The effect is uncanny, and slightly gruesome, prompting uncomfortable thoughts about the very nature of identity. It’s like looking at one of Cindy Sherman’s sideways-sloshing self-portraits.
Advertisement
Manet’s shift away from traditional and toward contemporary subjects was chaperoned into being by his longstanding infatuation with Spanish painting. The realism of 17th-century Spanish painters like Velázquez and Bartolomé Murillo — particularly their penchant for depicting picturesque character types, street urchins, and members of the laboring lower classes — helped Manet see merit in addressing Paris’s own underclass.
But for several years, he seemed to be doing it through the prism of those Spanish painters. He made a painting and several etchings of a boy with his dog, for instance, that were based directly on a painting by Murillo of the same subject.
Nonetheless, Manet didn’t stay beholden to anyone or anything for terribly long. The etching on display here, called “The Boy With a Dog,” breaks away from the Murillo composition and presents something much more spontaneous and affecting.
It shows a small boy with a cap holding back quite a big dog. The handling — of not only the dog’s fur but the boy’s face and ear — is brisk and free, and the whole composition is very lively.
Manet seems to have based it on a sketch he made two or three years earlier of his young studio assistant, Alexandre. One day in 1859, Manet returned to his studio to find Alexandre had hanged himself.
Manet was left with the task of cutting down the boy’s body and informing his parents. His friend, Charles Baudelaire, wrote a haunting prose-poem about it called “La Corde” (“The Rope”). And clearly, Alexandre was still in Manet’s own mind several years later when he made “The Boy With a Dog.”
Advertisement
His own son, Leon, meanwhile, featured in paintings and multiple etchings of, among other subjects, a boy with a sword and a boy blowing soap bubbles. Etchings of both are included here.
Curiously, some people, including the esteemed Manet scholar Nancy Locke, believe Leon was not in fact Manet’s son but the offspring of Manet’s father, a prominent judge, and that Manet later married Suzanne Leenhoff out of filial piety: It was a way to cover up any potential scandal.
Either way, the boy’s mother was certainly Leenhoff, who had entered the Manet household as a piano teacher. But even after Manet eventually married her, Leon was always introduced in public as her younger brother. Incredibly, he seems to have been allowed to believe this fiction himself until he turned 18.
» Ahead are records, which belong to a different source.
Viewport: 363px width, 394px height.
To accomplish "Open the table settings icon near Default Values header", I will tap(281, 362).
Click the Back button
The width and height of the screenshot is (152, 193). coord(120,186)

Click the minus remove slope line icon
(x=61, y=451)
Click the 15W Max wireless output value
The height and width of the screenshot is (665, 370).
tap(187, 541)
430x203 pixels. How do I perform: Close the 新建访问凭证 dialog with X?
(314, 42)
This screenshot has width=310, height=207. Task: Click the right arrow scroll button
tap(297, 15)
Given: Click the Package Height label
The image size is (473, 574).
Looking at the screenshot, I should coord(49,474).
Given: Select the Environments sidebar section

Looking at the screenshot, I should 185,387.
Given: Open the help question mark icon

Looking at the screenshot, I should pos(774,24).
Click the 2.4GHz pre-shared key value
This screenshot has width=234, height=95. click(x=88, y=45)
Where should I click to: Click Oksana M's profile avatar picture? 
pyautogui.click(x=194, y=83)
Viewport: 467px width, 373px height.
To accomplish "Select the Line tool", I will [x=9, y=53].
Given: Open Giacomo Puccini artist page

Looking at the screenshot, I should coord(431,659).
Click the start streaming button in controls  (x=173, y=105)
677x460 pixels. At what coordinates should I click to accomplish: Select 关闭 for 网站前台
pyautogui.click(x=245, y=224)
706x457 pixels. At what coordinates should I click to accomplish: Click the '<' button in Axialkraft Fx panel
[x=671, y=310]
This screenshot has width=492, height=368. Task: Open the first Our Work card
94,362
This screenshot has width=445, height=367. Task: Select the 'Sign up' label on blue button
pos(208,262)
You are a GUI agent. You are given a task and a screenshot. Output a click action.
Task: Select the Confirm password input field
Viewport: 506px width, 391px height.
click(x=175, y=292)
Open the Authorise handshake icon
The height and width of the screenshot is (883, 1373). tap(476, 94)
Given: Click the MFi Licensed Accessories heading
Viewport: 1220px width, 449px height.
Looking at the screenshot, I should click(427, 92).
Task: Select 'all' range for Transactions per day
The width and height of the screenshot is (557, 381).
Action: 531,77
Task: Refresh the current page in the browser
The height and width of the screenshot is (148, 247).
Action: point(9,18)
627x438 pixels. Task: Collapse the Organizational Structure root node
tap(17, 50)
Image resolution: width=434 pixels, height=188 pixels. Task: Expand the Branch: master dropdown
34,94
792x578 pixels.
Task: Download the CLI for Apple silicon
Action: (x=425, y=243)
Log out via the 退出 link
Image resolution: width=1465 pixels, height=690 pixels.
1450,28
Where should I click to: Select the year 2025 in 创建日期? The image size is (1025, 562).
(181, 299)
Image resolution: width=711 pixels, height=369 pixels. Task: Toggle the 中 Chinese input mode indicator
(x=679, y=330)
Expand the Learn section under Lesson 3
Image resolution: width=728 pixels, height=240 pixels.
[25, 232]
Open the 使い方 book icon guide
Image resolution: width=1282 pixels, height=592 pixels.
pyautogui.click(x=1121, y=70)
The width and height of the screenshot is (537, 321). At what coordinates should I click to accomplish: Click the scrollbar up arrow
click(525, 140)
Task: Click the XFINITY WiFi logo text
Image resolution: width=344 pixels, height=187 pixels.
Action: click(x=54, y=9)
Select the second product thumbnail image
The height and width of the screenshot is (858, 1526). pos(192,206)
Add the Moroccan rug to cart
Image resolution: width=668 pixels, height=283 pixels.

It’s precisely the uncertainty that clouds not only Leon’s paternity but his very identity that makes Manet’s many depictions of him so charged with mystery. And it feels oddly typical of Manet that Leon remains expressionless in almost every case.
There are so many aspects to this show that I haven’t touched on, including Manet’s close relationship with Baudelaire, their shared interest in Edgar Allan Poe, the prints Manet made in response to the catastrophic Civil War of 1871, and his collaborations with writers on book illustrations.
“Manet in Black” may be a small show, squeezed awkwardly into one of the MFA’s (too many) corridor galleries. But I’ve seen it three times already and intend to see it again. The fact is, there’s just no artist more interesting than Manet.